Adelaide Tu'ivailala

A key part of the ALL IN: OFC Women’s Football Strategy 2027 launched last year was to establish a Women’s Development Officer in every OFC Member Association. With that goal now achieved, we sit down to learn a little more about each of the women driving the growth of women’s football in our region. 

Adelaide ‘Laite’ Tu’ivailala is the Tonga Football Association (TFA) Head of Women’s Football and Media Officer. With over 30 years of experience in football, both on and off the pitch, she’s got a great story to tell below.  

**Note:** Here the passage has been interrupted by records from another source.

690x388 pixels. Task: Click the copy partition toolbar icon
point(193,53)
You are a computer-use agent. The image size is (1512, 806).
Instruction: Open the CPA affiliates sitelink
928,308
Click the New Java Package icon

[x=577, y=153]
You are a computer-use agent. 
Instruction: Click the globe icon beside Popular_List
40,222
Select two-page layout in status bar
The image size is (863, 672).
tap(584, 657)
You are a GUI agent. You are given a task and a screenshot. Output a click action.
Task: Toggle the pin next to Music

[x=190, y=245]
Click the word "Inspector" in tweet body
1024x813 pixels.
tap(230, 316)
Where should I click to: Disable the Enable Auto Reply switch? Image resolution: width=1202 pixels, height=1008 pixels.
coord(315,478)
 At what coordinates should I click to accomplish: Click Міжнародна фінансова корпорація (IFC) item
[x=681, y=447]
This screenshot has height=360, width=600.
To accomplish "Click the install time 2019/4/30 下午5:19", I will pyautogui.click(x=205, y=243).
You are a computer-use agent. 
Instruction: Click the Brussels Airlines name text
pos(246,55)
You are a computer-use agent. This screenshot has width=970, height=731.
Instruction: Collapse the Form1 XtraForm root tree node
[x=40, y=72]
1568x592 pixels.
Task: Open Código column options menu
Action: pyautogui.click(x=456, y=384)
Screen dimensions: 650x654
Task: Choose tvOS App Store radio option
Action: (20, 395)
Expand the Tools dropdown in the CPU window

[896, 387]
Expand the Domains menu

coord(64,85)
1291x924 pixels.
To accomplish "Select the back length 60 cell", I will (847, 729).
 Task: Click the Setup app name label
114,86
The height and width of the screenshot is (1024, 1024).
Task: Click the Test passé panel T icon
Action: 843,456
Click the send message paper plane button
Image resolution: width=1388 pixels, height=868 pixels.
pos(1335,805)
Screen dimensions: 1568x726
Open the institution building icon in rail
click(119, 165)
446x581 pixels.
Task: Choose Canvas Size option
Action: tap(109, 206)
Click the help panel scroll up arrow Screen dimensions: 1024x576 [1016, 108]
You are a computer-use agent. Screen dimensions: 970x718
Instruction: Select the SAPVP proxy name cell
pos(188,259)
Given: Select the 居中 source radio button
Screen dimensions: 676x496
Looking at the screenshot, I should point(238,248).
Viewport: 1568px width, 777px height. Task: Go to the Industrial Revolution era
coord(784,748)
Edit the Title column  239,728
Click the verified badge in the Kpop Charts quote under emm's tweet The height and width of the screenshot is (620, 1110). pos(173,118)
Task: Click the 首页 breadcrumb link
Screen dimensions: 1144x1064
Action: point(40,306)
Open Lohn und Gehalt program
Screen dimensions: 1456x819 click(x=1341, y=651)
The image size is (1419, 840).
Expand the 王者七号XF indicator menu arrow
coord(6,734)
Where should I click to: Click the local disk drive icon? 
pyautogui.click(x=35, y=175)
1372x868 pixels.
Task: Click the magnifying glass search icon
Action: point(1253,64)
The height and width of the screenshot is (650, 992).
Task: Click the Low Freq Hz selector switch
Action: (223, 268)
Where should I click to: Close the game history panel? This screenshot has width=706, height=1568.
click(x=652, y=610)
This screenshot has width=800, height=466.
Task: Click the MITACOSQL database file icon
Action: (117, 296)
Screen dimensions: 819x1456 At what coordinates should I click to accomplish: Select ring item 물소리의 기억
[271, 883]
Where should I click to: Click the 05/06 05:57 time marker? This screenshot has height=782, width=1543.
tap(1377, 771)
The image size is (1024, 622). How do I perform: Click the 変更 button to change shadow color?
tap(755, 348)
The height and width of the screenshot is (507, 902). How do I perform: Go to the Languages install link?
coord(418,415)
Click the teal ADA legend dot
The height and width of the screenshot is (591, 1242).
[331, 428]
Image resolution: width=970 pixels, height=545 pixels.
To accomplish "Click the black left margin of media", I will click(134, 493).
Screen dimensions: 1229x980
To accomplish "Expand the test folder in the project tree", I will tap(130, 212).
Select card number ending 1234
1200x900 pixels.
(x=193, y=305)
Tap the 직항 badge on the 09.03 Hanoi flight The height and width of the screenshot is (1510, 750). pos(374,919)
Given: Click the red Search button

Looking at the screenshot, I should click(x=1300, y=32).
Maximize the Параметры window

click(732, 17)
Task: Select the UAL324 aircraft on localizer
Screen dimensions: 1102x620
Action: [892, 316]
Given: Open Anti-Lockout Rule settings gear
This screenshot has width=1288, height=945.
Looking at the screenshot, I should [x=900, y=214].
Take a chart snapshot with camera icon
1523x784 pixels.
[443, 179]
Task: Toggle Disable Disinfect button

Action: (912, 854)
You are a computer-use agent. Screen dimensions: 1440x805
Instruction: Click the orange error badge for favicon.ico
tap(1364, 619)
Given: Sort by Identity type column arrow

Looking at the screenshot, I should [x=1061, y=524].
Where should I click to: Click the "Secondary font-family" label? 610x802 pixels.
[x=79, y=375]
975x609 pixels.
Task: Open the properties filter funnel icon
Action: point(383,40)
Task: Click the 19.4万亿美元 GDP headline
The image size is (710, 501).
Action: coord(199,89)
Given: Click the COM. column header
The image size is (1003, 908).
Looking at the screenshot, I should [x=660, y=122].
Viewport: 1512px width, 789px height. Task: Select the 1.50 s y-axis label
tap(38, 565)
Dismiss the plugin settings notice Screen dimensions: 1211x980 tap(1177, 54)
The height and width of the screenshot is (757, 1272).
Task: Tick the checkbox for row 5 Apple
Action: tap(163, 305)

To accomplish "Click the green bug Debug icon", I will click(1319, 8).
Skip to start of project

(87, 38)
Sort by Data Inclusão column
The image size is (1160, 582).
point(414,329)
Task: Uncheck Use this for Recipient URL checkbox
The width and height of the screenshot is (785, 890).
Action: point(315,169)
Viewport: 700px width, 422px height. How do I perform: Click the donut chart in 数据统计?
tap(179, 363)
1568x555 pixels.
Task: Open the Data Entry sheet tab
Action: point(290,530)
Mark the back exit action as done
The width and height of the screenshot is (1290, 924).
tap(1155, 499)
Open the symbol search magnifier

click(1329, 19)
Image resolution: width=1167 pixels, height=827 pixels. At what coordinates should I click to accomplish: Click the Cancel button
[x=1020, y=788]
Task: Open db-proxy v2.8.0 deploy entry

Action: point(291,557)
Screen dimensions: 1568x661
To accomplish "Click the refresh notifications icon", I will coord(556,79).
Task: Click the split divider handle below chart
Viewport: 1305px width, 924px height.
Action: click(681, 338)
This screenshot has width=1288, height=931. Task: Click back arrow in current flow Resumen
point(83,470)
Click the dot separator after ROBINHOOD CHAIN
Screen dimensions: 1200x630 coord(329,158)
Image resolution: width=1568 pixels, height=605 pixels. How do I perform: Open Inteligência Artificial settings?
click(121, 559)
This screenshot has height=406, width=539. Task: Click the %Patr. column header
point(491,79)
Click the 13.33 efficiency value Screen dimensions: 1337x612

OFC: Who is Adelaide Tu’ivailala?  

AT: I grew up in a Christian family in Nuku’alofa, Tonga and have one brother. I have a son who is based in Auckland, New Zealand attending Royal Oak Primary School. During my childhood years I was an active Girl Guide and later became an international commissioner for Tonga. I attended different leadership trainings in Fiji, Philippines, Mexico and South America. In 2000, I was selected to represent young leaders at the Asia Pacific Conference in Brunei, Darussalam. Girl Guides really helped me become the woman I am today.  

Do you have a background playing football?  

I started playing football in college when football was first introduced to girls and women in Tonga. I was also the first goalkeeper for our national women’s team that participated in the Polynesian Cup organised by OFC in 1993, 1995 and 1996.   

How did you become TFA’s Women’s Development Officer?  

I became the first female selected into TFA’s Executive Committee in 1991 and was a part of the committee for seven years. I’ve been there since TFA’s early stages of development. TFA set up an office in 1998 and I was hired full-time as an administrator. It was a challenge for me as I had several responsibilities including running competitions.  

In 2006, I then took on the role as Head of Women’s Football in Tonga full-time. Football has taken me many places. I previously attended FIFA Women’s Football symposiums in Los Angeles, Long Beach, Shanghai, Frankfurt and Vancouver. 

Why did you take on the responsibility of WDO?  

I wanted to prove to my parents that women’s football provided many opportunities and I promised I wouldn’t let them down. Since I’ve been involved I have dreamed that Tonga would one day qualify for the FIFA Women’s World Cup, and since it’s coming to our shores next year (in New Zealand), this is our greatest chance to achieve this.